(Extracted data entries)
----

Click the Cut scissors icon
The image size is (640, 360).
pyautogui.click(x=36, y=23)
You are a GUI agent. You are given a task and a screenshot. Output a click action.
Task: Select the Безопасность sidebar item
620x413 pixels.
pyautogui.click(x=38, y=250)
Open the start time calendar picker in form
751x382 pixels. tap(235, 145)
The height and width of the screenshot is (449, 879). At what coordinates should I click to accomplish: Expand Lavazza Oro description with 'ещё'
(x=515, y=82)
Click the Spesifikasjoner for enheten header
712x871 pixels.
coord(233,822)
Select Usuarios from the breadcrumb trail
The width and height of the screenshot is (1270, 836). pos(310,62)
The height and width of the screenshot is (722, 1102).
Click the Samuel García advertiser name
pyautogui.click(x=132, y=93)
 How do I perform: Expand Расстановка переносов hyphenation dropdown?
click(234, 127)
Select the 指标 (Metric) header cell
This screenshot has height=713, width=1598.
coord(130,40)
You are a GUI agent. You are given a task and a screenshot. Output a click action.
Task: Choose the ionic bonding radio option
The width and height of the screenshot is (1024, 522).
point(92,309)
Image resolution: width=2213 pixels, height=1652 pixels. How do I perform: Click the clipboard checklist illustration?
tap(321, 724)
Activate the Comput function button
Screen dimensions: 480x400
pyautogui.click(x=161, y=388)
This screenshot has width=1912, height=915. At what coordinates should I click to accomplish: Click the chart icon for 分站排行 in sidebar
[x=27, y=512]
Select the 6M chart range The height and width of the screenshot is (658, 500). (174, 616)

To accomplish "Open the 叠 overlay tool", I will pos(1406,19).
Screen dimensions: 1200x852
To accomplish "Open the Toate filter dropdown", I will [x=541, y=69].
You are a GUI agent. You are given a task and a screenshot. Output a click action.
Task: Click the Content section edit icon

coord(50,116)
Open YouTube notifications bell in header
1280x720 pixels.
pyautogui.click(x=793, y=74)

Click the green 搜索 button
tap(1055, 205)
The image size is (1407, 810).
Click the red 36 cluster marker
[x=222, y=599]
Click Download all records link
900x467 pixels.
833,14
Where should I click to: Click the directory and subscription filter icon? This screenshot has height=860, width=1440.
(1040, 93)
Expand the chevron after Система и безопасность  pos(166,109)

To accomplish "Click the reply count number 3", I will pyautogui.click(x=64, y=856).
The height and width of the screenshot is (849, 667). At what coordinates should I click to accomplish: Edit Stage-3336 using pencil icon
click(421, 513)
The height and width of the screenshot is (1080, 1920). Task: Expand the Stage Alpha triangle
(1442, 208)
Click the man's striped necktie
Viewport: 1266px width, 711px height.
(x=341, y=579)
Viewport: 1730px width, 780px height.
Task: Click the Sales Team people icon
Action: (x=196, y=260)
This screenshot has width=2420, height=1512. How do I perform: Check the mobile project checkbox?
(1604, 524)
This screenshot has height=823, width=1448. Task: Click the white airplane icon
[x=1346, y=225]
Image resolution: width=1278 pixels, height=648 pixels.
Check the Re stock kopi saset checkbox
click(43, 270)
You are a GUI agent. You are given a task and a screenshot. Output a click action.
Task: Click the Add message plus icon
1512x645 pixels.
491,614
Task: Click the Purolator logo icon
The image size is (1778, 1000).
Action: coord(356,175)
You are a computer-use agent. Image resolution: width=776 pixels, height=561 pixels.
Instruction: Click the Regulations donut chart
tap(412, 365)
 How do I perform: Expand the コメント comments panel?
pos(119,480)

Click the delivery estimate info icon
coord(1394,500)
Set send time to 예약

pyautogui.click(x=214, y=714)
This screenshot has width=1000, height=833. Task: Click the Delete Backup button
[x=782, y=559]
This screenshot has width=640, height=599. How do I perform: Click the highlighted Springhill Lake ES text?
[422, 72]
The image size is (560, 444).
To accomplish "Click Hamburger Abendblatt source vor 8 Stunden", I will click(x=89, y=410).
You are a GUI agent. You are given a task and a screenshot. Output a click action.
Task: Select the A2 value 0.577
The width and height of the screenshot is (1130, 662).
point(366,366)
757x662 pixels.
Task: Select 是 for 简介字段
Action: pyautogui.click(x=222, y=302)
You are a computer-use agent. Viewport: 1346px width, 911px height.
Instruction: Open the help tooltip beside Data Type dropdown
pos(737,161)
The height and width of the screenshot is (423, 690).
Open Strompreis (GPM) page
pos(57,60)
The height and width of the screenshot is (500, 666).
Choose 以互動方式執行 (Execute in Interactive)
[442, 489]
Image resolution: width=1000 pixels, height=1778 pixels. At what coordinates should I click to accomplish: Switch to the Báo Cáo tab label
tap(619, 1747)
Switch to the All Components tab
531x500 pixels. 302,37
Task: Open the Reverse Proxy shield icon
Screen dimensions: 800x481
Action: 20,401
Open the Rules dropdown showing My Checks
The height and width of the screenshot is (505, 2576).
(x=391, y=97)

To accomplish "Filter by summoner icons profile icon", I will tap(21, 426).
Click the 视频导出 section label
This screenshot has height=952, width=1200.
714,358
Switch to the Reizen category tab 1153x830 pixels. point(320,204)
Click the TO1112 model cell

----

(Task to complete)
Without any change, reproduce the data in full.

(Response)
Click the Cut scissors icon
The image size is (640, 360).
pyautogui.click(x=36, y=23)
You are a GUI agent. You are given a task and a screenshot. Output a click action.
Task: Select the Безопасность sidebar item
620x413 pixels.
pyautogui.click(x=38, y=250)
Open the start time calendar picker in form
751x382 pixels. tap(235, 145)
The height and width of the screenshot is (449, 879). At what coordinates should I click to accomplish: Expand Lavazza Oro description with 'ещё'
(x=515, y=82)
Click the Spesifikasjoner for enheten header
712x871 pixels.
coord(233,822)
Select Usuarios from the breadcrumb trail
The width and height of the screenshot is (1270, 836). pos(310,62)
The height and width of the screenshot is (722, 1102).
Click the Samuel García advertiser name
pyautogui.click(x=132, y=93)
 How do I perform: Expand Расстановка переносов hyphenation dropdown?
click(234, 127)
Select the 指标 (Metric) header cell
This screenshot has height=713, width=1598.
coord(130,40)
You are a GUI agent. You are given a task and a screenshot. Output a click action.
Task: Choose the ionic bonding radio option
The width and height of the screenshot is (1024, 522).
point(92,309)
Image resolution: width=2213 pixels, height=1652 pixels. How do I perform: Click the clipboard checklist illustration?
tap(321, 724)
Activate the Comput function button
Screen dimensions: 480x400
pyautogui.click(x=161, y=388)
This screenshot has width=1912, height=915. At what coordinates should I click to accomplish: Click the chart icon for 分站排行 in sidebar
[x=27, y=512]
Select the 6M chart range The height and width of the screenshot is (658, 500). (174, 616)

To accomplish "Open the 叠 overlay tool", I will pos(1406,19).
Screen dimensions: 1200x852
To accomplish "Open the Toate filter dropdown", I will [x=541, y=69].
You are a GUI agent. You are given a task and a screenshot. Output a click action.
Task: Click the Content section edit icon

coord(50,116)
Open YouTube notifications bell in header
1280x720 pixels.
pyautogui.click(x=793, y=74)

Click the green 搜索 button
tap(1055, 205)
The image size is (1407, 810).
Click the red 36 cluster marker
[x=222, y=599]
Click Download all records link
900x467 pixels.
833,14
Where should I click to: Click the directory and subscription filter icon? This screenshot has height=860, width=1440.
(1040, 93)
Expand the chevron after Система и безопасность  pos(166,109)

To accomplish "Click the reply count number 3", I will pyautogui.click(x=64, y=856).
The height and width of the screenshot is (849, 667). At what coordinates should I click to accomplish: Edit Stage-3336 using pencil icon
click(421, 513)
The height and width of the screenshot is (1080, 1920). Task: Expand the Stage Alpha triangle
(1442, 208)
Click the man's striped necktie
Viewport: 1266px width, 711px height.
(x=341, y=579)
Viewport: 1730px width, 780px height.
Task: Click the Sales Team people icon
Action: (x=196, y=260)
This screenshot has width=2420, height=1512. How do I perform: Check the mobile project checkbox?
(1604, 524)
This screenshot has height=823, width=1448. Task: Click the white airplane icon
[x=1346, y=225]
Image resolution: width=1278 pixels, height=648 pixels.
Check the Re stock kopi saset checkbox
click(43, 270)
You are a GUI agent. You are given a task and a screenshot. Output a click action.
Task: Click the Add message plus icon
1512x645 pixels.
491,614
Task: Click the Purolator logo icon
The image size is (1778, 1000).
Action: coord(356,175)
You are a computer-use agent. Image resolution: width=776 pixels, height=561 pixels.
Instruction: Click the Regulations donut chart
tap(412, 365)
 How do I perform: Expand the コメント comments panel?
pos(119,480)

Click the delivery estimate info icon
coord(1394,500)
Set send time to 예약

pyautogui.click(x=214, y=714)
This screenshot has width=1000, height=833. Task: Click the Delete Backup button
[x=782, y=559]
This screenshot has width=640, height=599. How do I perform: Click the highlighted Springhill Lake ES text?
[422, 72]
The image size is (560, 444).
To accomplish "Click Hamburger Abendblatt source vor 8 Stunden", I will click(x=89, y=410).
You are a GUI agent. You are given a task and a screenshot. Output a click action.
Task: Select the A2 value 0.577
The width and height of the screenshot is (1130, 662).
point(366,366)
757x662 pixels.
Task: Select 是 for 简介字段
Action: pyautogui.click(x=222, y=302)
You are a computer-use agent. Viewport: 1346px width, 911px height.
Instruction: Open the help tooltip beside Data Type dropdown
pos(737,161)
The height and width of the screenshot is (423, 690).
Open Strompreis (GPM) page
pos(57,60)
The height and width of the screenshot is (500, 666).
Choose 以互動方式執行 (Execute in Interactive)
[442, 489]
Image resolution: width=1000 pixels, height=1778 pixels. At what coordinates should I click to accomplish: Switch to the Báo Cáo tab label
tap(619, 1747)
Switch to the All Components tab
531x500 pixels. 302,37
Task: Open the Reverse Proxy shield icon
Screen dimensions: 800x481
Action: 20,401
Open the Rules dropdown showing My Checks
The height and width of the screenshot is (505, 2576).
(x=391, y=97)

To accomplish "Filter by summoner icons profile icon", I will tap(21, 426).
Click the 视频导出 section label
This screenshot has height=952, width=1200.
714,358
Switch to the Reizen category tab 1153x830 pixels. point(320,204)
Click the TO1112 model cell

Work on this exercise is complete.